Tesla’s build quality has always been sub-optimal. Jason Fenske from Engineering Explained has covered issues with his own Model 3, and Sandy Munro’s famous “Kia in the ‘90s” quote from 2018 even prompted a response from Elon himself.
Recently, it seemed that things had improved over in Fremont. Model 3s have kept shipping, but complaints haven’t seemed to ramp up on the same scale. Did Tesla improve their build quality, or did we all just get used to how bad things are?
Professional detailer and TikToker Jessica Tran of JT Mobile Detailing seems to think the answer lies with the latter. You may remember Tran from such videos as restoring a years-abandoned Infiniti, or her “What Your Car Says About You” series, but her experience working closely with so many different cars puts her in a good position to judge fit and finish.

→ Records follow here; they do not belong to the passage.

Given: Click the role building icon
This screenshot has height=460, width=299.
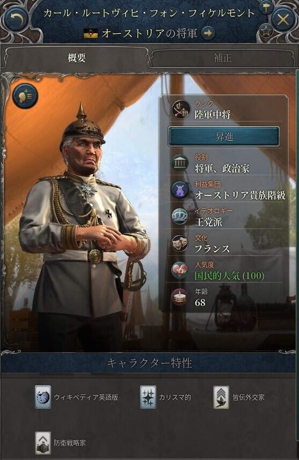Looking at the screenshot, I should 180,163.
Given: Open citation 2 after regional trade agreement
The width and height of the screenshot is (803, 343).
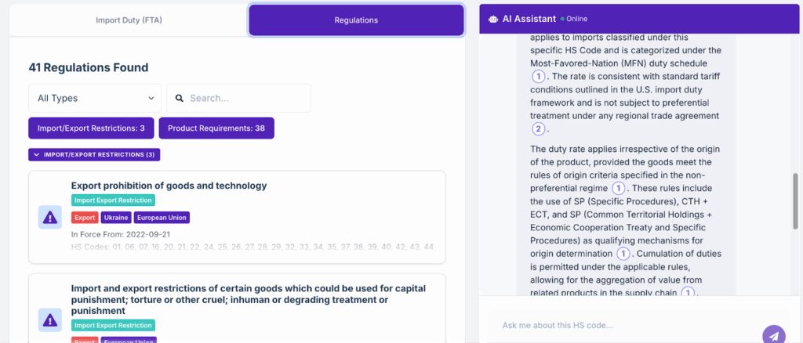Looking at the screenshot, I should tap(538, 129).
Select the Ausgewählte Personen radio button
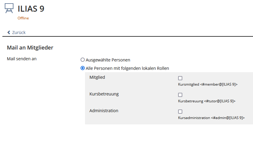Screen dimensions: 253x142 [83, 60]
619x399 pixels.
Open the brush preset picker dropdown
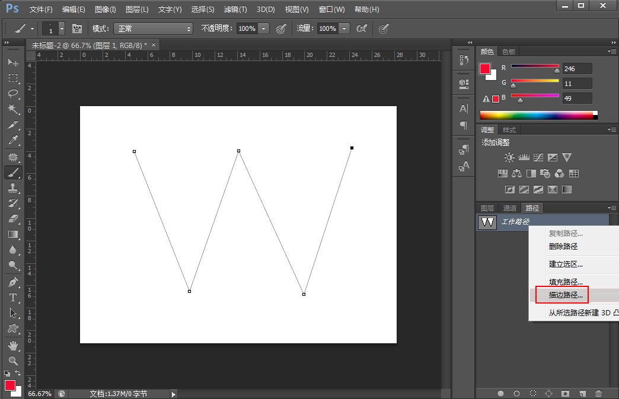pyautogui.click(x=62, y=28)
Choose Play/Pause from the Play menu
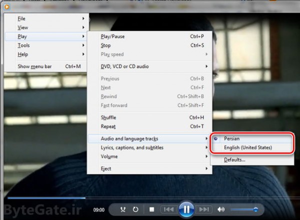This screenshot has height=220, width=300. click(113, 37)
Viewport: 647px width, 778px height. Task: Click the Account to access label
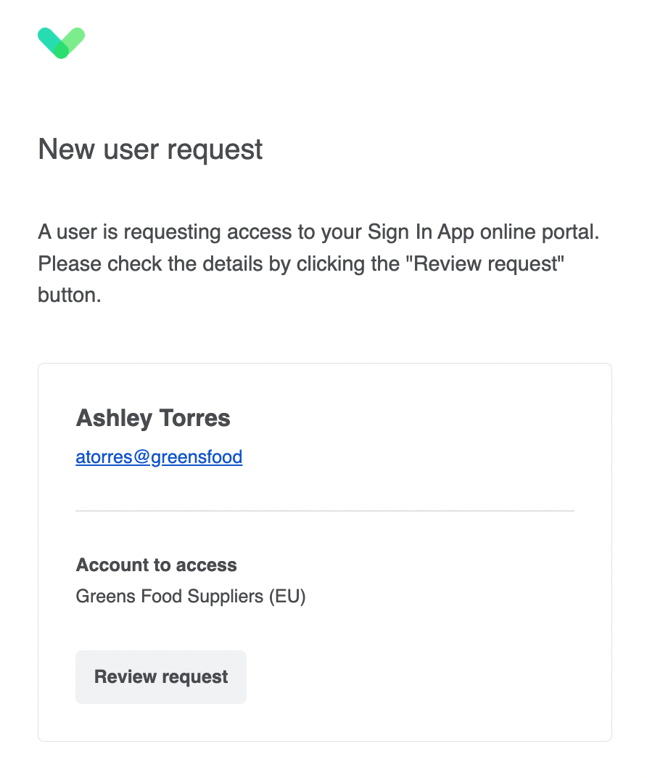156,565
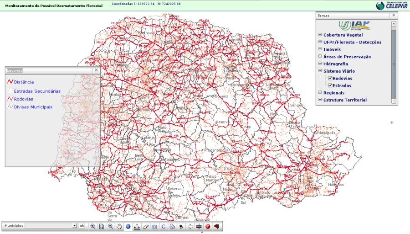The height and width of the screenshot is (234, 410).
Task: Open the Municípios dropdown list
Action: (x=75, y=226)
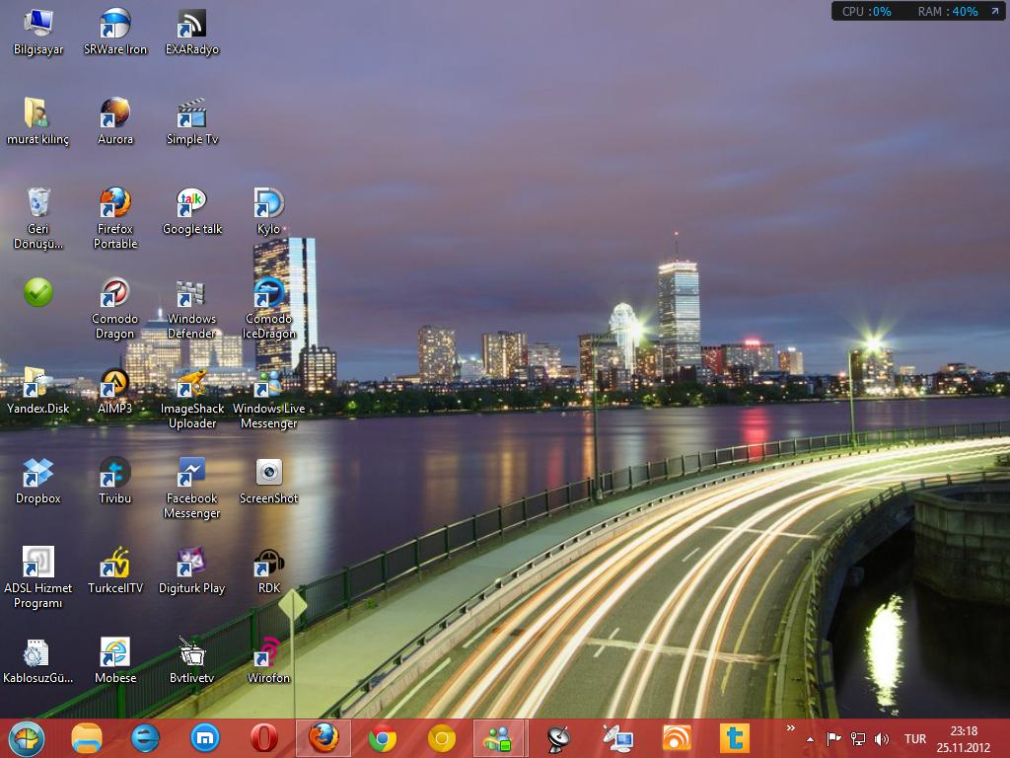Switch to Firefox in the taskbar

323,737
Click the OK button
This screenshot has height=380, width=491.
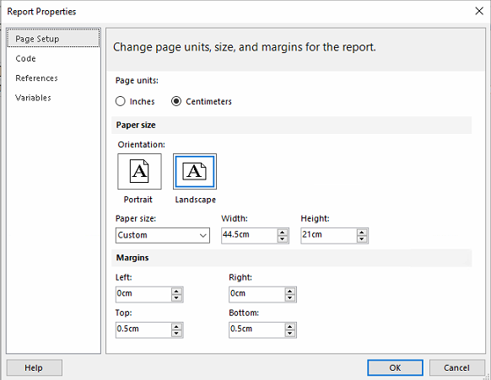tap(395, 367)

In a recent video, she went over a series of fit and finish issues with her roommate’s 2020 Model 3. Everything from panel gaps to paint thickness was an issue, and she spared no effort in pointing them all out. Tran even busted out a paint meter to compare the thickness of paint between the Model 3 and her own decades-old Accord. From TikTok:
As always, the Weird Nerds rushed to Tran’s comments to defend the Model 3. Many hinged on the idea that this particular Model 3 in the video was an older car, before Tesla had worked out many of its quality assurance quirks. Unfortunately for many of these commenters, Tran is bold enough to read the comments — and respond with her own informed takes.
Many other commenters, however, agreed with Tran’s thesis — that Tesla build quality is disappointing for any automaker, let alone a luxury one, and that traditional carmakers still hold the EV crown.
While it’s great to hear from industry stalwarts like Jason Fenske and Sandy Monro about build quality issues, it’s important to remember that their cars make up a negligible percentage of the Model 3s out in the world. Through social media, more information on the actual build quality of these vehicles can be crowdsourced — and trends in fit and finish can be identified.